### WHAT YOU HAVE TO DO
Only the lines from the one containing "This screenshot has width=468, height=206." through the end of the material should be printed, exactly as they appear. Leave out pictures.

____________

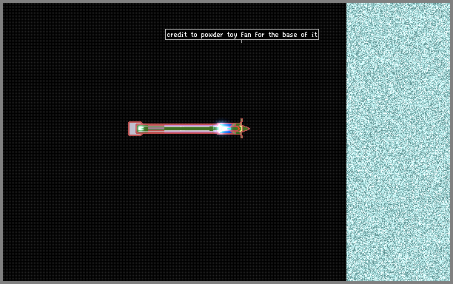Click the word "base" in the sign text
Image resolution: width=453 pixels, height=284 pixels.
[289, 35]
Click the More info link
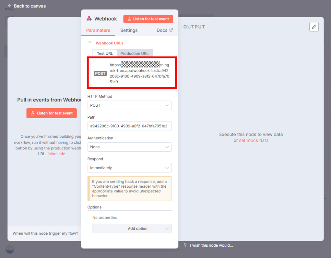 tap(57, 154)
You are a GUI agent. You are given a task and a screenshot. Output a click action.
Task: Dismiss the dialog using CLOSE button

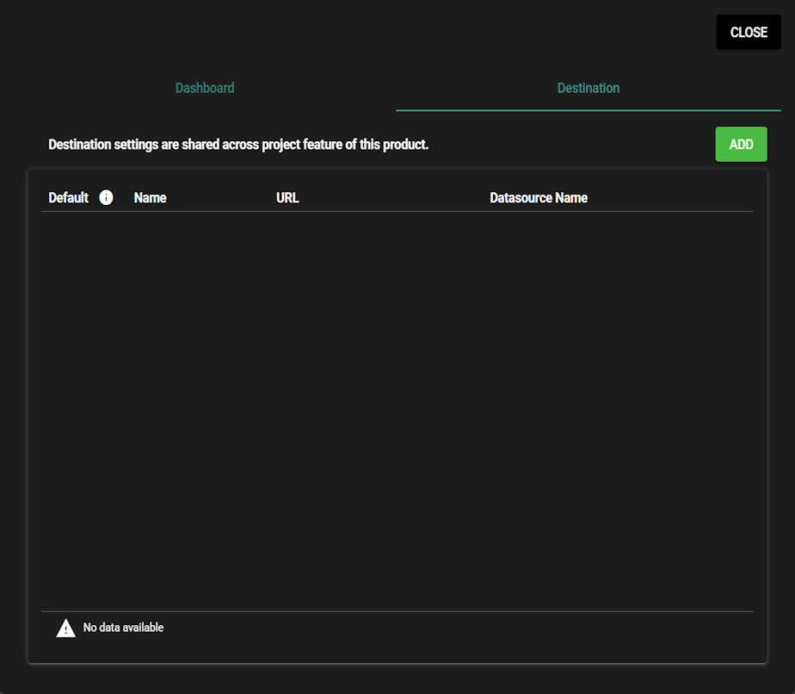coord(749,33)
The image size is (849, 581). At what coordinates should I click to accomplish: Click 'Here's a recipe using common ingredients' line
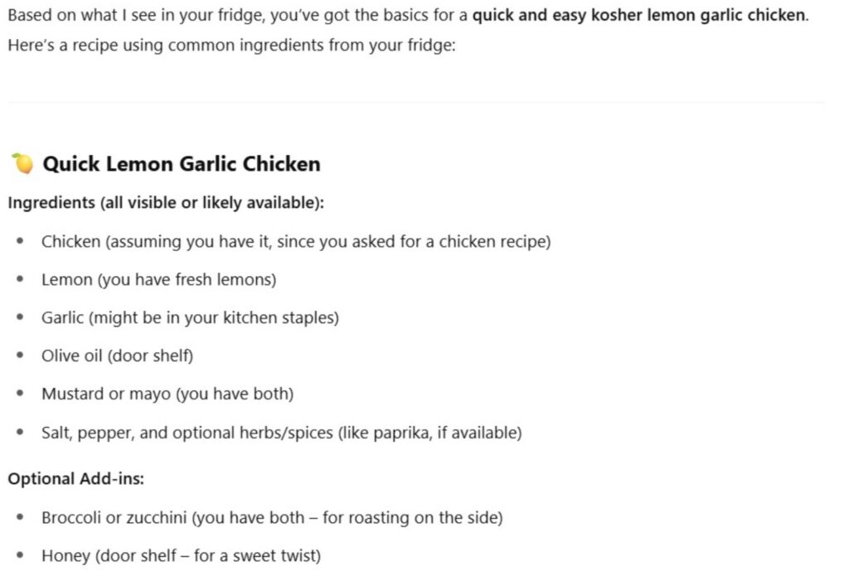[x=232, y=46]
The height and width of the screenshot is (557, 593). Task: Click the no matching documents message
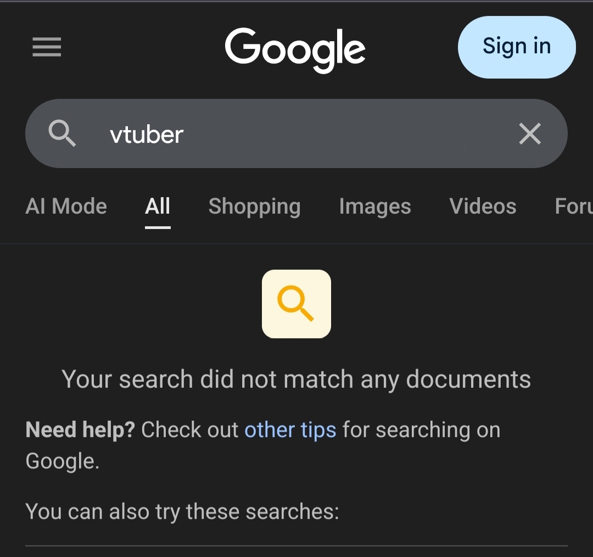296,379
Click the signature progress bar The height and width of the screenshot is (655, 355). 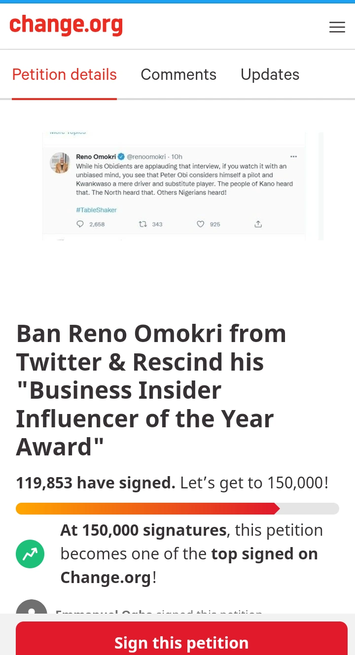[x=178, y=509]
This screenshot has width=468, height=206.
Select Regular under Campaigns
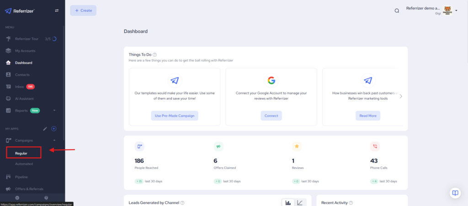point(21,153)
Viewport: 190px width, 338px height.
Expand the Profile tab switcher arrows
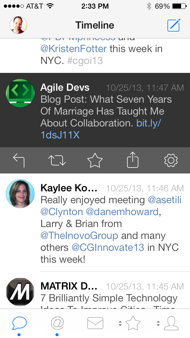tap(158, 323)
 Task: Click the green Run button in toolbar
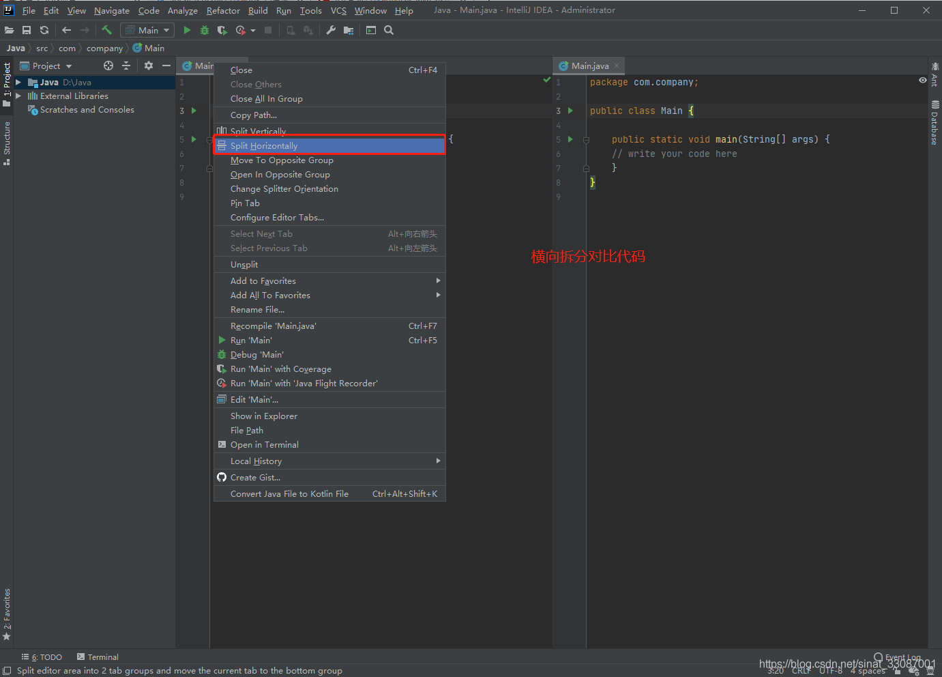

____________

### SOLUTION TO THE EXERCISE
This screenshot has width=468, height=206.
Select Regular under Campaigns
point(21,153)
Viewport: 190px width, 338px height.
Expand the Profile tab switcher arrows
tap(158, 323)
 Task: Click the green Run button in toolbar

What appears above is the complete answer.